= Scientific realism =

View in philosophy of science

Scientific realism is the philosophical view that the universe described by science (including both observable and unobservable aspects) exists independently of perception, and that verified scientific theories are at least approximately true descriptions of what is real. Scientific realists typically assert that science, when successful, uncovers true (or approximately true) knowledge about nature, including aspects of reality that are not directly observable.

Within philosophy of science, this view is often an answer to the question "how is the success of science to be explained?" The discussion on the success of science in this context centers primarily on the status of unobservable entities apparently talked about by scientific theories.

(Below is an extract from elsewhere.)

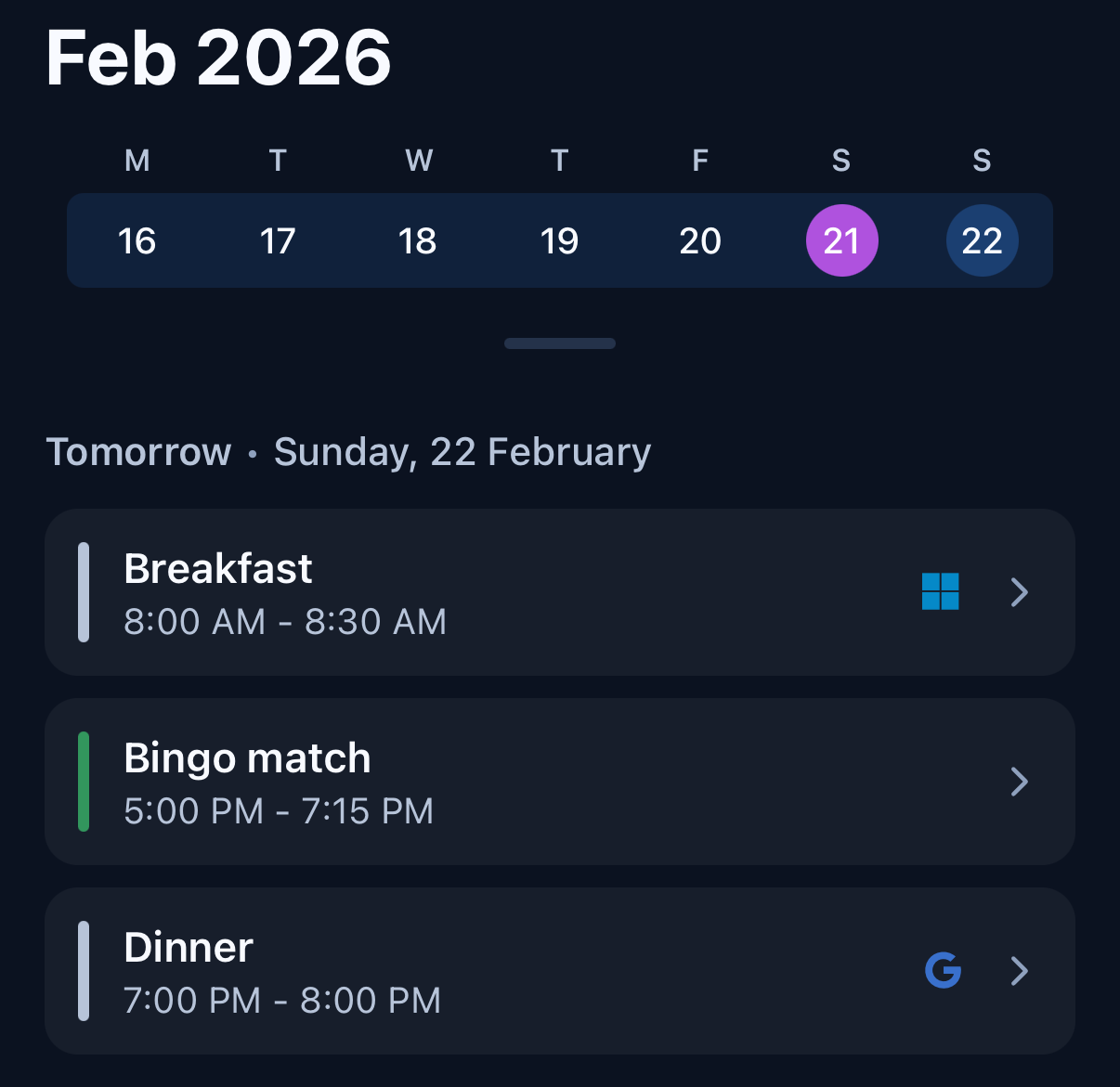The width and height of the screenshot is (1120, 1087).
Task: Select Monday 16 in the week strip
Action: click(137, 241)
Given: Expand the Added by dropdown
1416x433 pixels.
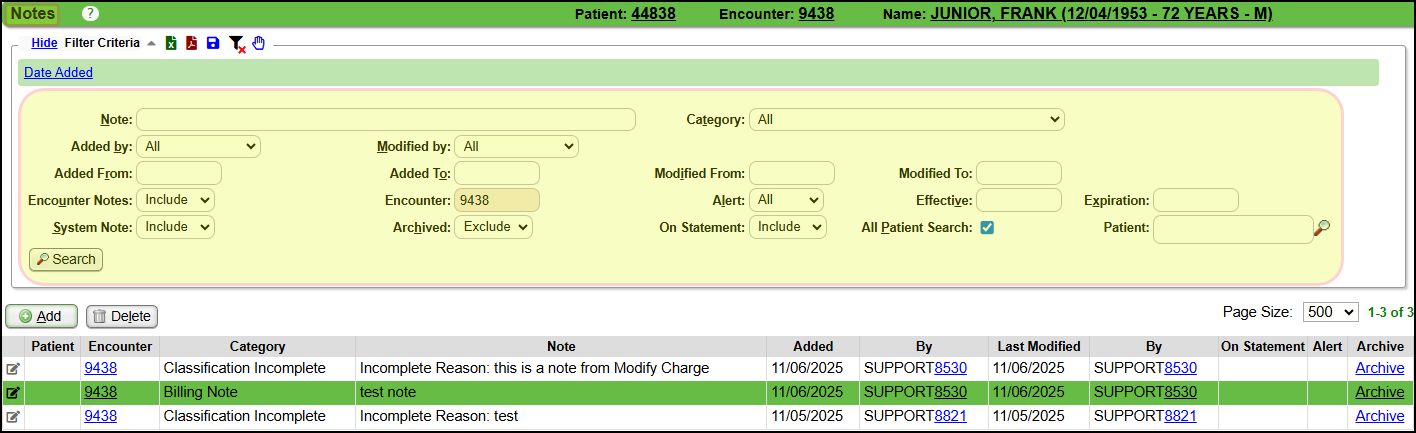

Generally, those who are scientific realists assert that one can make valid claims about unobservables (viz., that they have the same ontological status) as observables, as opposed to instrumentalism.

In a 2020 PhilPapers Survey 72% of academic philosophers favored scientific realism vs only 15% favoring antirealism.

==Main features==
Scientific realism involves two basic positions:

- Ideal-theory thesis. It offers a set of criteria for an ideal scientific theory; one that science aims to approximate.
- Convergence thesis. It maintains that, in at least some well-established domains, the theories scientists now accept already approximate that ideal and will do so ever more closely as inquiry progresses.

Realists often adopt this theses selectively; one may be realist about mature fields such as fundamental physics while remaining agnostic about less-settled areas.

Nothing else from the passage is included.